Background: Coats plus syndrome is a rare multisystem disorder, and is also a telomere-related disorder caused by CTC1 gene mutation. We reported ophthalmic findings in a Chinese child with genetically confirmed Coats plus syndrome.
Materials and methods: The comprehensive ophthalmic findings were presented, as well as treatment history and systemic manifestations. In addition, genetic testing was performed to confirm the diagnosis.

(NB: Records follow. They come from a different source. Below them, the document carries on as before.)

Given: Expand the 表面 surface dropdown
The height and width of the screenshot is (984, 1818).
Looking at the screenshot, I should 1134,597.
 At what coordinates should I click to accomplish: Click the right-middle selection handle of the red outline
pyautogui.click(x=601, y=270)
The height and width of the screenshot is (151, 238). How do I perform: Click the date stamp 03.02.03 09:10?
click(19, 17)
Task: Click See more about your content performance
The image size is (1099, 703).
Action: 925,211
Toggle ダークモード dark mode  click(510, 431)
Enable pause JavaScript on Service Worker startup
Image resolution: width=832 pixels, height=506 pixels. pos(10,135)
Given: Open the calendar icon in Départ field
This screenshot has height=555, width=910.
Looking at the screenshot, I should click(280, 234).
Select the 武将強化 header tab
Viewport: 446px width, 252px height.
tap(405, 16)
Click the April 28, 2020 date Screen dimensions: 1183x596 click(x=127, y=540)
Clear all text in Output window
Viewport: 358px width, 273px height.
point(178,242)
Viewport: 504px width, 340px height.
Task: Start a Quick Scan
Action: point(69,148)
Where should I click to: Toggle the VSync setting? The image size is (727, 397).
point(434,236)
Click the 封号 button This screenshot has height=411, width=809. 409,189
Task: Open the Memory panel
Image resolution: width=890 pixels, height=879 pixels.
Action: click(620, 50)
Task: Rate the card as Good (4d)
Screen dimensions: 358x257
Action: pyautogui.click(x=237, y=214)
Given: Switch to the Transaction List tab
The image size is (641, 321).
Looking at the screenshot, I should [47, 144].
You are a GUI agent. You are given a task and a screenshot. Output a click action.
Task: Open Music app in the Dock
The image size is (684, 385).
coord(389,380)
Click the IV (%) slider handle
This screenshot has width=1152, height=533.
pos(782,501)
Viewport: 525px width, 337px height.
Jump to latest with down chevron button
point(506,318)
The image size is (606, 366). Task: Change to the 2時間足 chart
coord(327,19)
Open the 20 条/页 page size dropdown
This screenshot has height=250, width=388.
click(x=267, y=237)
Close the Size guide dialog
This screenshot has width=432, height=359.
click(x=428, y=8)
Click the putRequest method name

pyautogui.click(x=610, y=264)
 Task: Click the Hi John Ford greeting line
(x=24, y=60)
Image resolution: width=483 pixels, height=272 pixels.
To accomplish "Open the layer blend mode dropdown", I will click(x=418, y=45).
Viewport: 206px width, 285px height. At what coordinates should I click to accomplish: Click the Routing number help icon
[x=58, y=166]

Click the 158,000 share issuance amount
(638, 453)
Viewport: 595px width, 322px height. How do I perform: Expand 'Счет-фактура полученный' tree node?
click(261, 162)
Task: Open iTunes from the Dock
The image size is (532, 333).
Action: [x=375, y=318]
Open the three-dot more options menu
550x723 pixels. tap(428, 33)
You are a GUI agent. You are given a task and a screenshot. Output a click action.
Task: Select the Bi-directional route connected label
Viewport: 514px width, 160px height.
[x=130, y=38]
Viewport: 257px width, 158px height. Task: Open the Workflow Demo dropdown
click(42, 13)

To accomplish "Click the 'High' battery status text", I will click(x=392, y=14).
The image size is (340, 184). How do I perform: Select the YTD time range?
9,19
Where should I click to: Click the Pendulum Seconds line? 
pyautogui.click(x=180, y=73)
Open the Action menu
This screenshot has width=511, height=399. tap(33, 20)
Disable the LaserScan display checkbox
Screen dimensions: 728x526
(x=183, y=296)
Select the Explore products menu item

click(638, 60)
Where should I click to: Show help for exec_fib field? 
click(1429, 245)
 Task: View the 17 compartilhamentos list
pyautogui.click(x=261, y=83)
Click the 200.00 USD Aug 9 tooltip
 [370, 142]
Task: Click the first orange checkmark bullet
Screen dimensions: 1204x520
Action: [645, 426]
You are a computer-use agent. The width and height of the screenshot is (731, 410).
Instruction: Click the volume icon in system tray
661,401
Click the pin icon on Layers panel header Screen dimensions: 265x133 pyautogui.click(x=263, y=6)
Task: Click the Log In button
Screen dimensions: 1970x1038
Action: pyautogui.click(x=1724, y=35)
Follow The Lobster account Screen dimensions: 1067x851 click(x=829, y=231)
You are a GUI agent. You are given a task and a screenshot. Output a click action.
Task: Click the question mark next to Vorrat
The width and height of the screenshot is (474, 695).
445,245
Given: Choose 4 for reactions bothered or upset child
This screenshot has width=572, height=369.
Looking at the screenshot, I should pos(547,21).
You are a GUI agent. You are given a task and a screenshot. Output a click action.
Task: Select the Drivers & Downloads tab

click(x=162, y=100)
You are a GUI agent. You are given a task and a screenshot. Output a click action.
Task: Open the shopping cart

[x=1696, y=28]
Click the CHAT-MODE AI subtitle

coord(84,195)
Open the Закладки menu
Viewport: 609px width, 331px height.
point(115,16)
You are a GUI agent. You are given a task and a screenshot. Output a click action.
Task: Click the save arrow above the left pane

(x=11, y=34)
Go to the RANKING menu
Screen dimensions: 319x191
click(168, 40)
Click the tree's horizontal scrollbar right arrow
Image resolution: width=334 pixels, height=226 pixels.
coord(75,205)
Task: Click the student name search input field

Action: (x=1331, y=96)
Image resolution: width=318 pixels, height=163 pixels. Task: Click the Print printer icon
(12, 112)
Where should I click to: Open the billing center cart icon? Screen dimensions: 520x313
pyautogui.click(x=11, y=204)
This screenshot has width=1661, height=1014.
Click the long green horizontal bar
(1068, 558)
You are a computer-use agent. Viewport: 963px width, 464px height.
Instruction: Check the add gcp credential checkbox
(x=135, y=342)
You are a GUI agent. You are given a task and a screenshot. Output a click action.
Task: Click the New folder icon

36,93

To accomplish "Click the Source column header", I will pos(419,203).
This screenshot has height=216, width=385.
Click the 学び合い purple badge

Results: Examination under anesthesia showed notable retinal vasculopathy, including vascular tortuosity and dilation, abnormal vascular anastomosis, retinal telangiectasias and mild exudation, extensive peripheral avascularity, as well as the presence of retinal neovascularization. The patient developed vitreous hemorrhage and tractional retinal detachment, and then underwent vitrectomy. Meanwhile, the patient was noted to have growth retardation and leukoencephalopathy. Gene testing identified a compound heterozygous mutation in CTC1 gene: a novel splicing site mutation (c.33 + 1 G > T) and a deletion mutation (c.2954_2956del, p.C985del), which were inherited from his mother and father, respectively.
Conclusions: The present report expanded the genotype and phenotype spectrum of CTC1 gene associated with Coats plus syndrome.
Keywords: CTC1 gene; Coats plus syndrome; retinal vasculopathy; telomere.